RECORD EXTRACTS Start Marker

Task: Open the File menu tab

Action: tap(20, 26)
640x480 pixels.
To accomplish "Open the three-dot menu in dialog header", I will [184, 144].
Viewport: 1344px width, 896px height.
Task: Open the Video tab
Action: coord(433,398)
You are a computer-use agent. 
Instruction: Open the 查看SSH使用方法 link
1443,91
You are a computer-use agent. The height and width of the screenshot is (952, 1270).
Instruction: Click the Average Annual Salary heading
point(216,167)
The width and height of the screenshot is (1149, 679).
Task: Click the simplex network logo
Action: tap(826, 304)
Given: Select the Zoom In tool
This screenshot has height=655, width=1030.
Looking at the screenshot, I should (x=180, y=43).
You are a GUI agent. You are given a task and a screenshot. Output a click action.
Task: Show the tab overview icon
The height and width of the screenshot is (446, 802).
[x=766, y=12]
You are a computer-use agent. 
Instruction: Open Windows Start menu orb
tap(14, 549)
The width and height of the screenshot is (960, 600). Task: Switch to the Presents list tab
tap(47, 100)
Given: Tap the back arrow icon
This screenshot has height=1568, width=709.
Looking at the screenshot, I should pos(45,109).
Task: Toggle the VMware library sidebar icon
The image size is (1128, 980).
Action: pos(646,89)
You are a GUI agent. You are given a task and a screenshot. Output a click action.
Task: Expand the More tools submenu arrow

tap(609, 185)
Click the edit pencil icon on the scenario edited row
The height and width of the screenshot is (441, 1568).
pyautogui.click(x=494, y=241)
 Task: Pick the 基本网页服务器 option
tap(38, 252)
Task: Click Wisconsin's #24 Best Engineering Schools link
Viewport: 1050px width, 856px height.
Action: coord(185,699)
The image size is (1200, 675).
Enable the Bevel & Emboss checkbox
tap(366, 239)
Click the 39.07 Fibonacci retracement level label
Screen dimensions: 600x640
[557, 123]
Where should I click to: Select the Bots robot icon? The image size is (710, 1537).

RECORD EXTRACTS End Marker

▶ _THE TASK_
Retype all of the entries precisely as they are.

▶ _ANSWER FOR THE TASK_
Task: Open the File menu tab

Action: tap(20, 26)
640x480 pixels.
To accomplish "Open the three-dot menu in dialog header", I will [184, 144].
Viewport: 1344px width, 896px height.
Task: Open the Video tab
Action: coord(433,398)
You are a computer-use agent. 
Instruction: Open the 查看SSH使用方法 link
1443,91
You are a computer-use agent. The height and width of the screenshot is (952, 1270).
Instruction: Click the Average Annual Salary heading
point(216,167)
The width and height of the screenshot is (1149, 679).
Task: Click the simplex network logo
Action: tap(826, 304)
Given: Select the Zoom In tool
This screenshot has height=655, width=1030.
Looking at the screenshot, I should (x=180, y=43).
You are a GUI agent. You are given a task and a screenshot. Output a click action.
Task: Show the tab overview icon
The height and width of the screenshot is (446, 802).
[x=766, y=12]
You are a computer-use agent. 
Instruction: Open Windows Start menu orb
tap(14, 549)
The width and height of the screenshot is (960, 600). Task: Switch to the Presents list tab
tap(47, 100)
Given: Tap the back arrow icon
This screenshot has height=1568, width=709.
Looking at the screenshot, I should pos(45,109).
Task: Toggle the VMware library sidebar icon
The image size is (1128, 980).
Action: pos(646,89)
You are a GUI agent. You are given a task and a screenshot. Output a click action.
Task: Expand the More tools submenu arrow

tap(609, 185)
Click the edit pencil icon on the scenario edited row
The height and width of the screenshot is (441, 1568).
pyautogui.click(x=494, y=241)
 Task: Pick the 基本网页服务器 option
tap(38, 252)
Task: Click Wisconsin's #24 Best Engineering Schools link
Viewport: 1050px width, 856px height.
Action: coord(185,699)
The image size is (1200, 675).
Enable the Bevel & Emboss checkbox
tap(366, 239)
Click the 39.07 Fibonacci retracement level label
Screen dimensions: 600x640
[557, 123]
Where should I click to: Select the Bots robot icon? The image size is (710, 1537).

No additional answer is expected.